Der Besenhändler

Schade, dass ich die russische Sprache nicht spreche. Ich denke, dann würde ich pausenlos Anekdoten und Geschichten schreiben. So kann ich eigentlich nur das wiedergeben, was mir Anna, meine Übersetzerin, erzählt oder simultan übersetzt.

Hier ist ein Markt noch ein Markt. Eine riesige Halle beherbergt dutzende von Ständen an denen Lebensmittel aller Art angeboten werden. Obst, Gemüse und Fleisch. Ein Stockwerk höher gibt es Kleidung, Spielzeuge oder elektrische Geräte. Stand an Stand. Der eine bietet Schuhe an, daneben gibt es Hosen und Jacken. Einen Stand weiter finden sich Gürtel, Ledertaschen und so weiter.

Die unmittelbaren Stände machen sich wenig Konkurrenz. Der nächste Verkaufsstand für Schuhe ist praktisch im anderen Eck der riesigen Markthalle. Die Händler stammen aus allen Teilen der ehemaligen sowjetischen Welt. Dazu mischen sich Türken und Asiaten. An einem Verkaufsstand für Haushaltswaren spielte sich folgende Szene ab:

Eine Babuschka, klein, hager und etwas gebeugt wollte sich einen neuen Besen kaufen. Ein Bündel von Reisigbesen stand zu Auswahl, alle irgendwie aus Reisigzweigen zusammengesetzt und kunstvoll verzurrt. Nun war der Babuschka der eine Besen zu lang, der nächste zu kurz oder nicht ordentlich gebunden.

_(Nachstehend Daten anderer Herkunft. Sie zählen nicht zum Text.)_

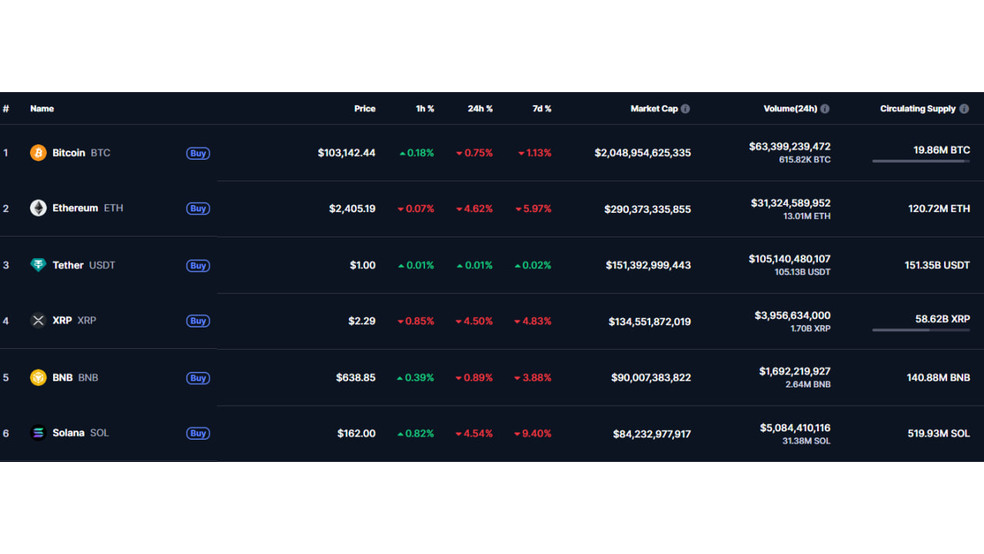The width and height of the screenshot is (984, 554).
Task: Click XRP circulating supply progress bar
Action: (920, 330)
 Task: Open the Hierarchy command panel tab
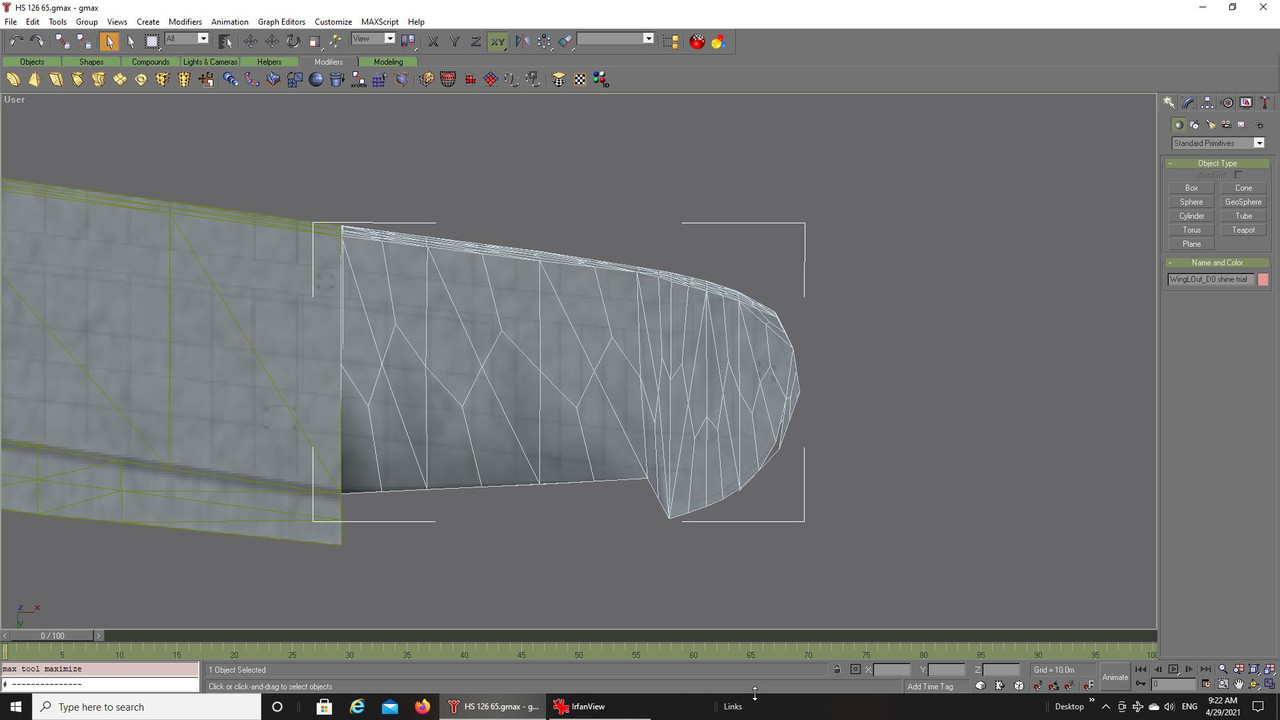click(1208, 103)
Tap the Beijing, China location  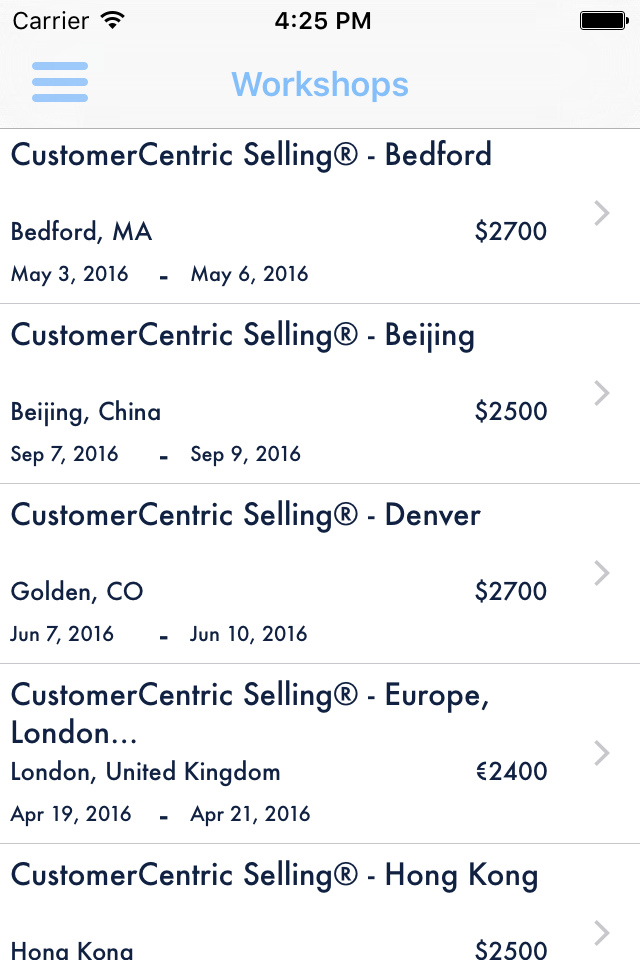click(x=86, y=412)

Nach fast 10 Minuten Lyrik um einen neuen Besen entschied sich Babuschka endlich für ein Modell.

Ein Besen, den sie übrigens 8 Minuten zuvor als zu klein erachtet hat. Nun gut – schließlich war die Entscheidung gefallen und die Babuschka holte ein paar Griwna-Scheine aus Ihren Taschen hervor. Der Verkäufer – in diesem Fall ein echter Ukrainer – nahm mit erstaunlicher Geduld das Geld in Empfang. Ohne mit der Wimper zu zucken, frage er Babuschka trocken:

„Soll ich ihnen den Besen einpacken oder fliegen sie gleich damit davon?“

Ich kann euch nur sagen, Babuschka ist nicht davongeflogen. Aber das Gelächter bei den wartenden Leuten war riesengroß. Schimpfend und drohend mit ihrem neuen Besen fuchtelnd, stapfte Babuschka von dannen.